Unique MyD88/TRAM signaling post TLR2/6 recognition of conserved viral architectures results in anti-viral immunity and improved clearance of secondary bacterial infection

Abstract

Abstract Respiratory virus infections can either reduce or increase host susceptibility to subsequent secondary bacterial infections (SBI). Recently, we discovered that the anti-viral immune response initiated by the recognition of exogenous pattern of virus architectures, namely the repeating protein subunit pattern (RPSP), results in improved clearance of S. aureus during SBI in mice. The RPSP is likely conserved in all viruses, suggesting a generalized mode of viral pattern recognition not specific to any single virus. Thus, we identified RPSP as a new PAMP and found it to be recognized by the TLR2/6 heterodimer on the surface of macrophages. We found that this RPSP recognition occurs prior to particle internalization and independent of virus infection. TLRs are known to signal from either the cell surface, through MyD88/Mal, or from the endosome, through TRAM/TRIF, for the induction of inflammatory responses or type I IFNs, respectively. We found that when compared to WT macrophages, tram−/− macrophages exhibited diminished RPSP internalization by confocal microscopy and flow cytometry. However, blocking endosomal acidification by Bafilomycin A1 did not reduce S. aureus killing by RPSP-treated macrophages. This suggests that a non-canonical endosomal signaling pathway may be induced upon RPSP exposure.

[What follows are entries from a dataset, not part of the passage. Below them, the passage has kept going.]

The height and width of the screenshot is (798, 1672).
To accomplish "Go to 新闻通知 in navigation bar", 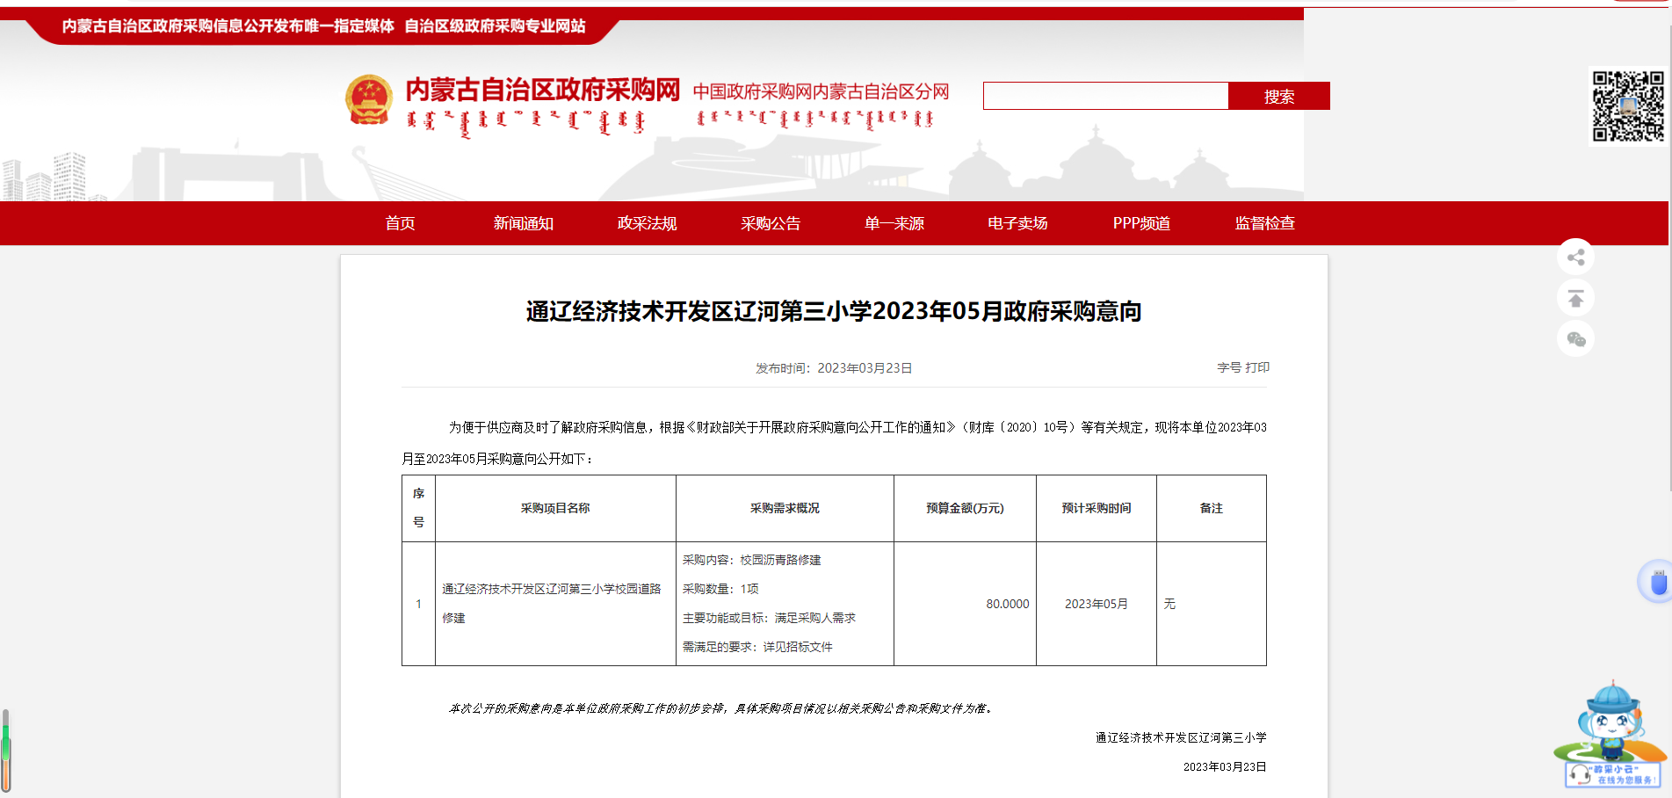I will click(x=524, y=223).
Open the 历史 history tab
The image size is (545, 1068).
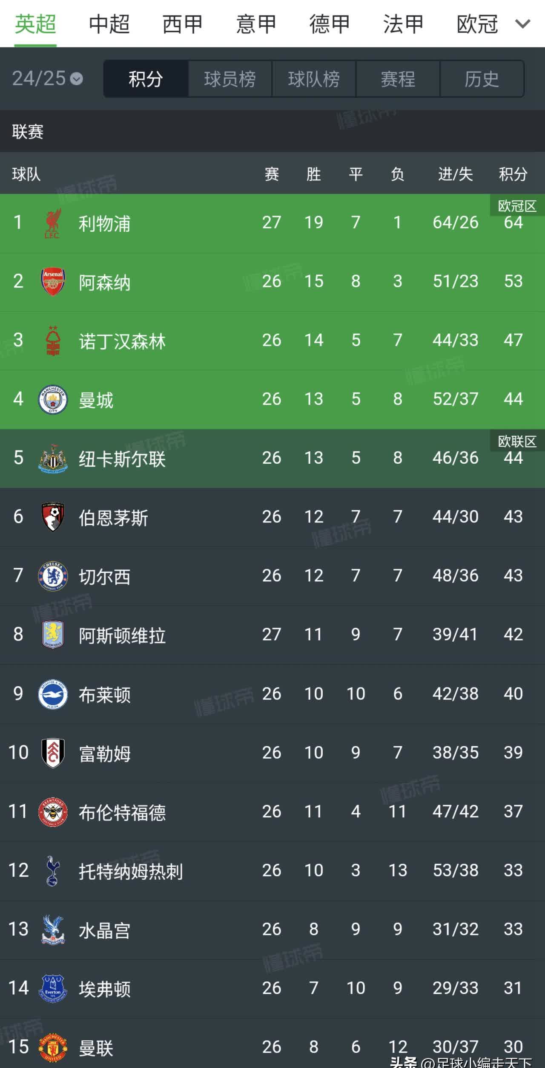coord(482,79)
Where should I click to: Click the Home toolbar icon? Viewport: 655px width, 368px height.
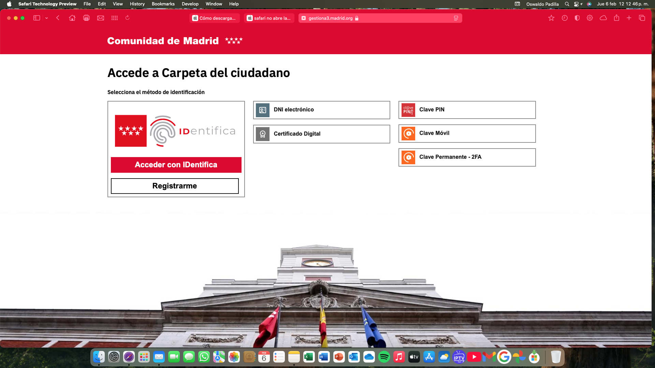(72, 18)
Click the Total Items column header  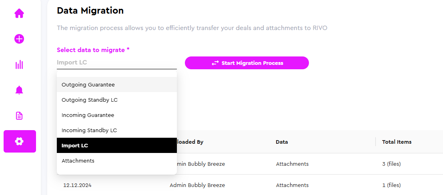(397, 142)
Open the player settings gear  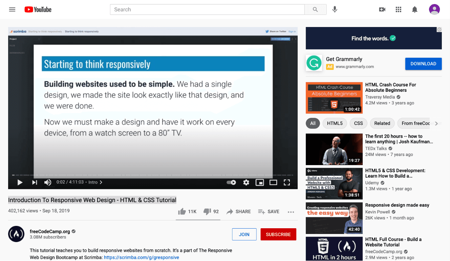click(x=246, y=182)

Indeed, using knockout mice we found that type I IFN, but also MyD88 signaling are critical for improved S. aureus clearance post RPSP. Our results indicate that the recognition of RPSP by TLR2/6 activates a unique intracellular signaling pathway, specifically a combination of the two known pathways, that results in type I IFN-dependent improvement in S. aureus killing by macrophages.